## What this task involves
Each record below needs to be reproduced precisely, though not its pictures.

Start of Input

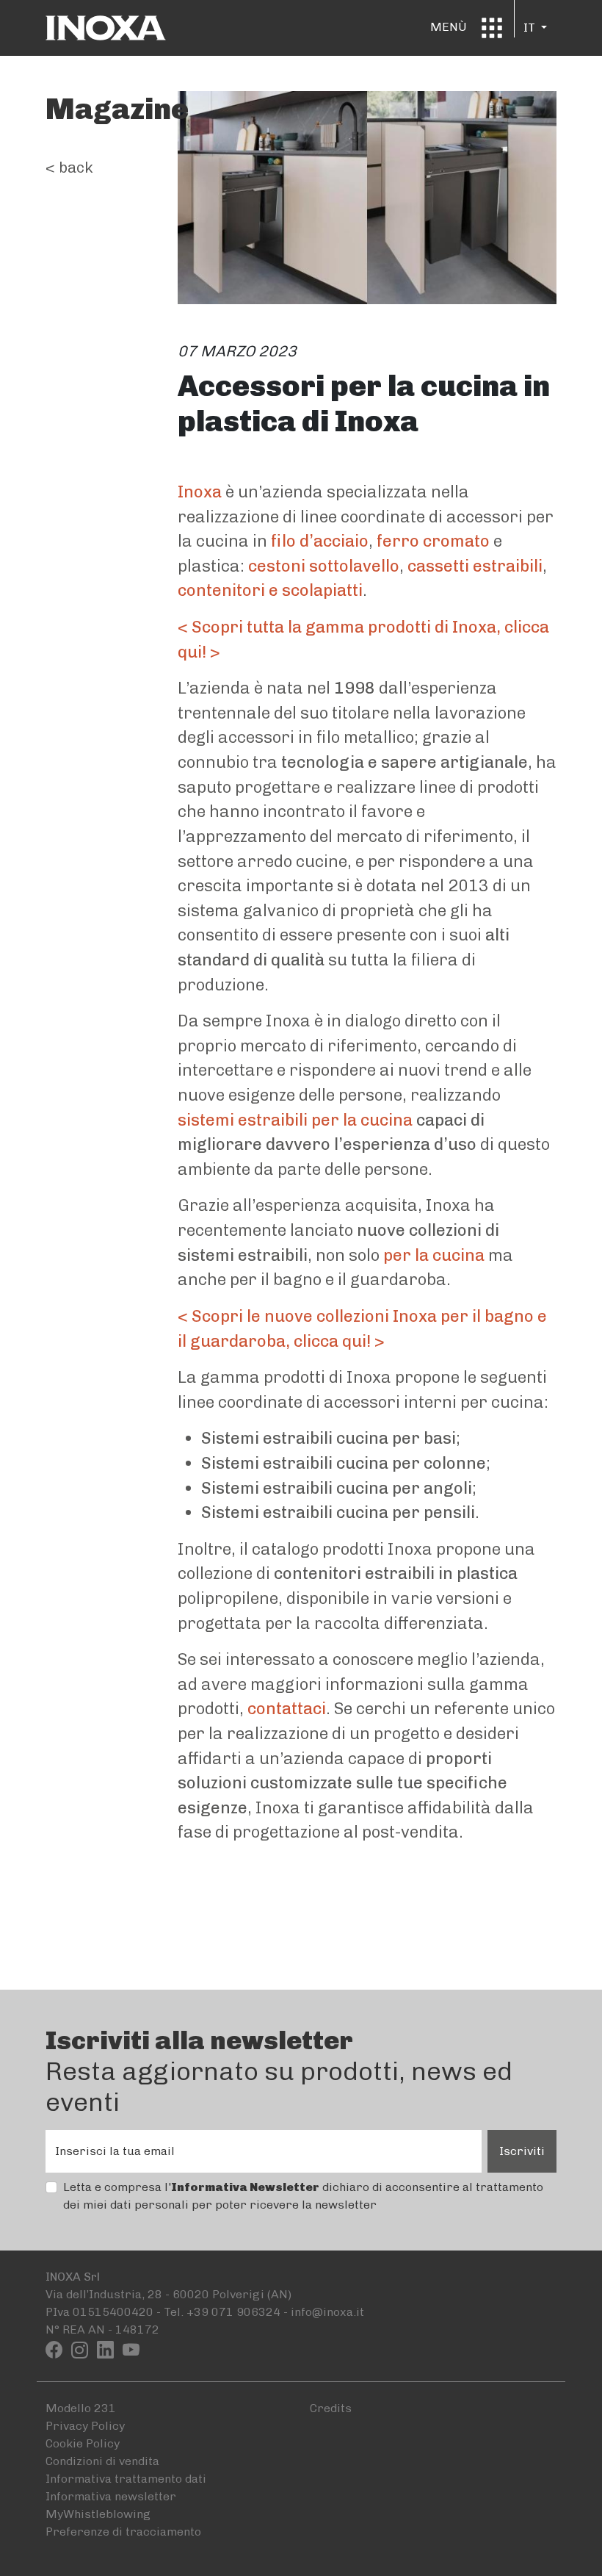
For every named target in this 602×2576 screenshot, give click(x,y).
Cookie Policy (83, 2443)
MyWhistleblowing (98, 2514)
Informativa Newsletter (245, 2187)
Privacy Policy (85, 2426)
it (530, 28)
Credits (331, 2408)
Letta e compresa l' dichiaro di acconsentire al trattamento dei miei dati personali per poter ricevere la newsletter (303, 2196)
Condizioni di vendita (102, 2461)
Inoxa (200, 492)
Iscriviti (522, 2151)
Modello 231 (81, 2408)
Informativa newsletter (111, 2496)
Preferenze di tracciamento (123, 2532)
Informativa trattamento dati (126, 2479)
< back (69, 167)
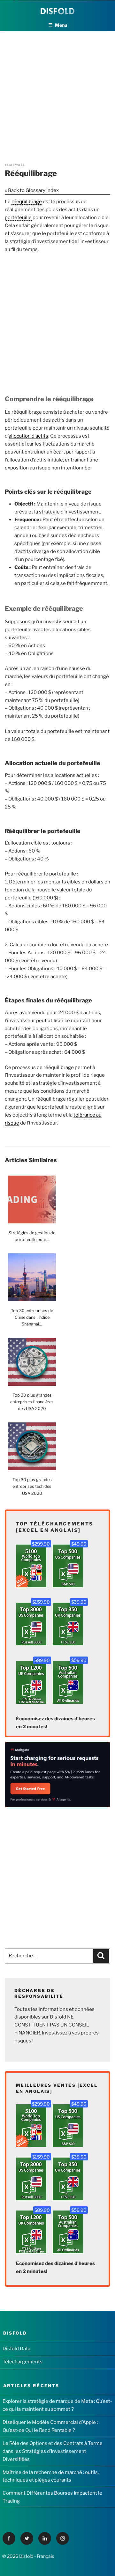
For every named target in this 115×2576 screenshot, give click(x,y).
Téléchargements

End of Input

## Answer for this exercise
For every named target in this 602×2576 screenshot, give click(x,y).
Cookie Policy (83, 2443)
MyWhistleblowing (98, 2514)
Informativa Newsletter (245, 2187)
Privacy Policy (85, 2426)
it (530, 28)
Credits (331, 2408)
Letta e compresa l' dichiaro di acconsentire al trattamento dei miei dati personali per poter ricevere la newsletter (303, 2196)
Condizioni di vendita (102, 2461)
Inoxa (200, 492)
Iscriviti (522, 2151)
Modello 231 (81, 2408)
Informativa newsletter (111, 2496)
Preferenze di tracciamento (123, 2532)
Informativa trattamento dati (126, 2479)
< back (69, 167)
For every named target in this 115×2576 screenshot, give click(x,y).
Téléchargements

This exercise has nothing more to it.